▶ _Directions for this task_
Repeat everything from the line "Select rule '1-4 dagar innan avresa'" down to the end of the records below, word for word. Leave the pictures out.

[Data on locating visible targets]
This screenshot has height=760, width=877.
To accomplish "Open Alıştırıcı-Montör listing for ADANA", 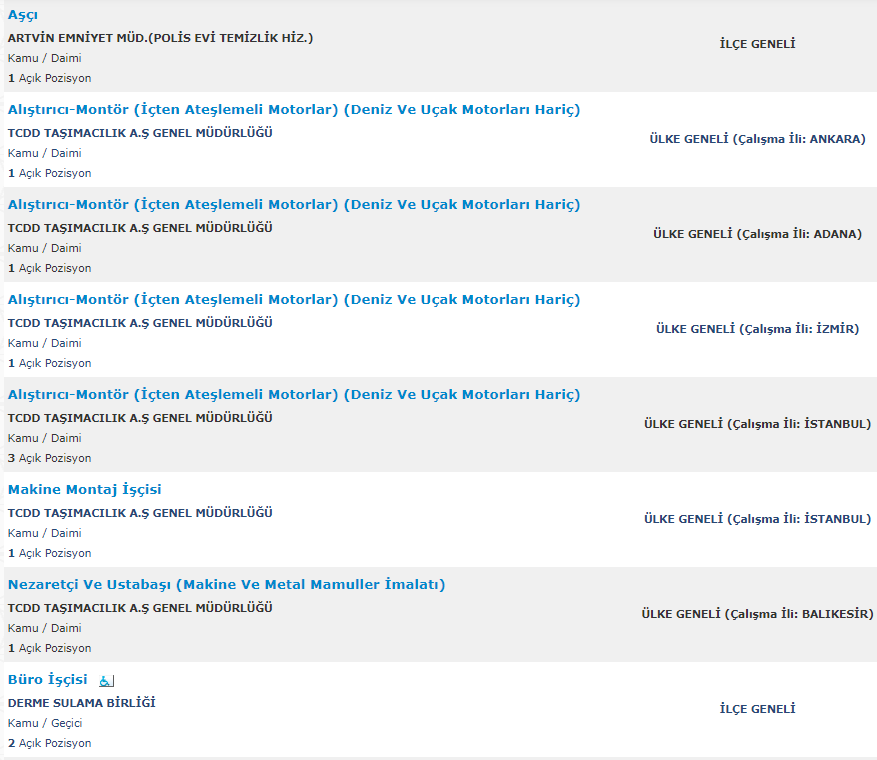I will pos(294,205).
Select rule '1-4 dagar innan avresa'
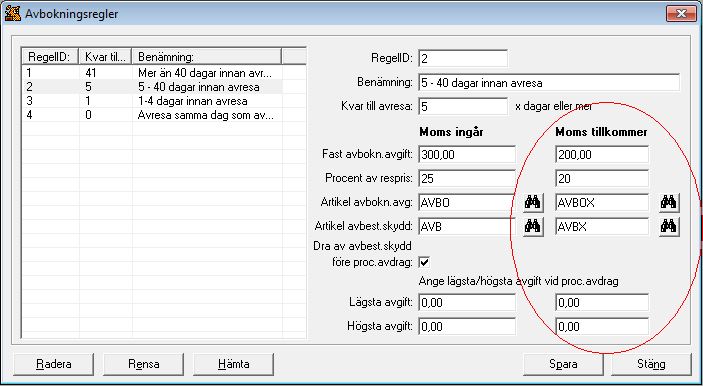This screenshot has height=386, width=703. (x=152, y=101)
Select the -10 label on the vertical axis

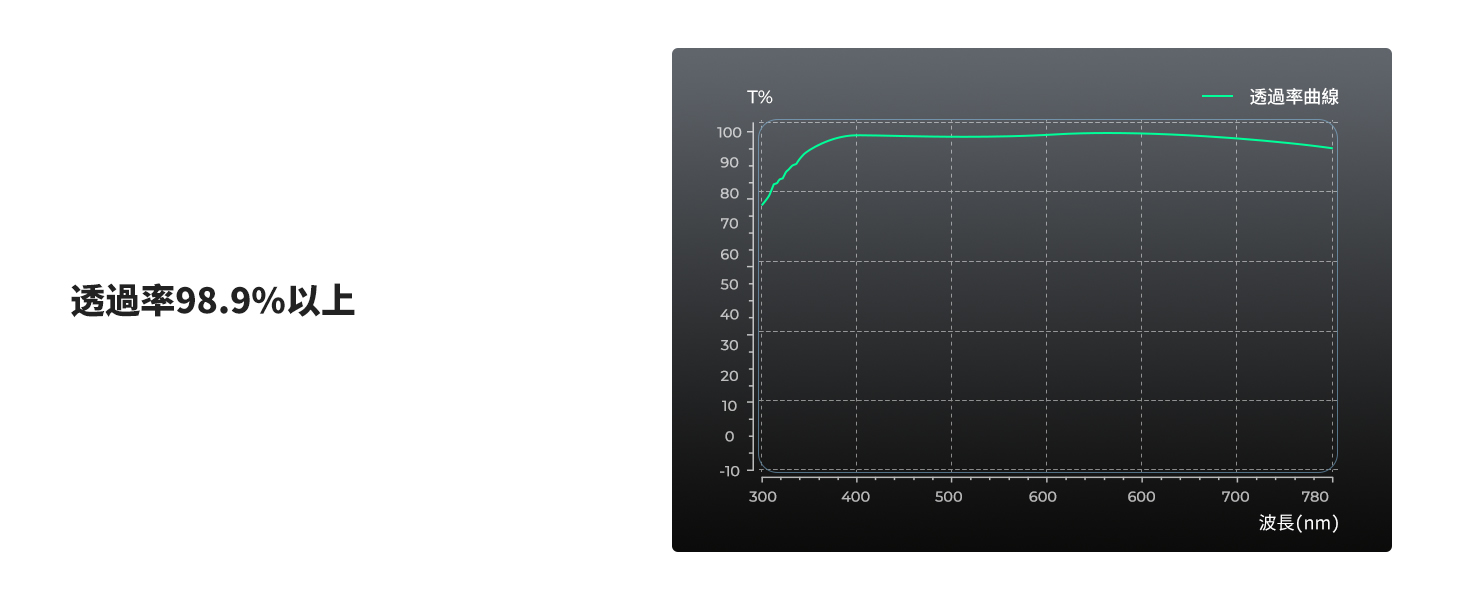(x=729, y=471)
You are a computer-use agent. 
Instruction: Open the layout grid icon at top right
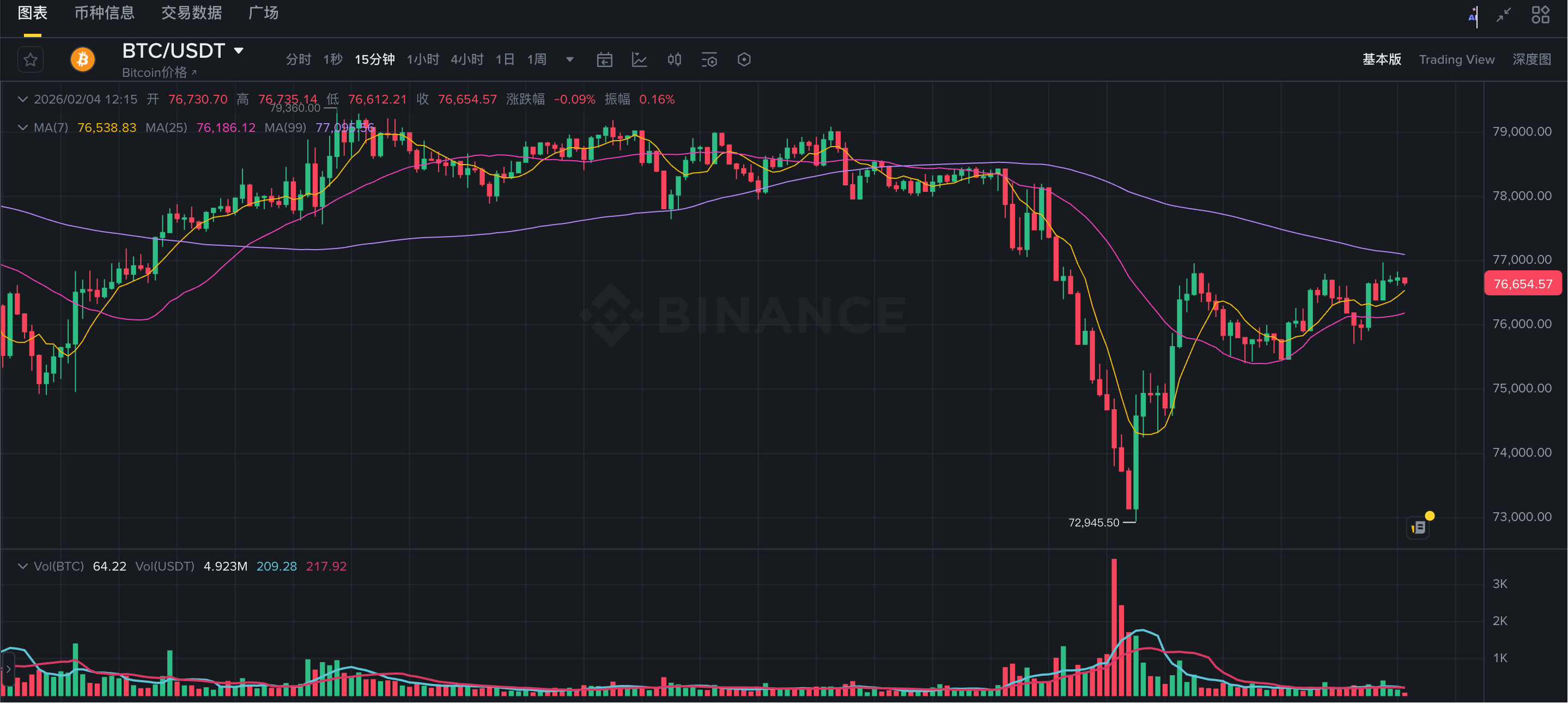point(1540,15)
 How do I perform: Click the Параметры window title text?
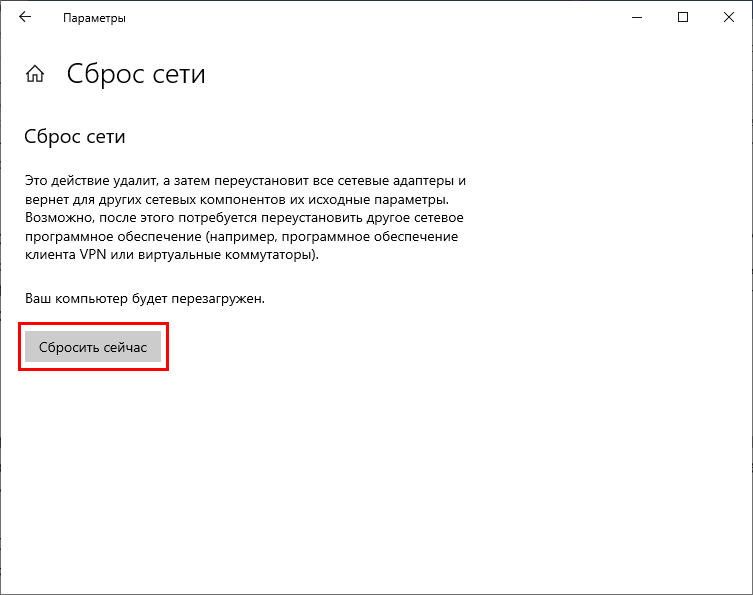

▶ _Reply to the task_
Select rule '1-4 dagar innan avresa'
This screenshot has height=386, width=703. (x=152, y=101)
Select the -10 label on the vertical axis

(x=729, y=471)
You are a computer-use agent. 
Instruction: Open the layout grid icon at top right
point(1540,15)
 How do I perform: Click the Параметры window title text?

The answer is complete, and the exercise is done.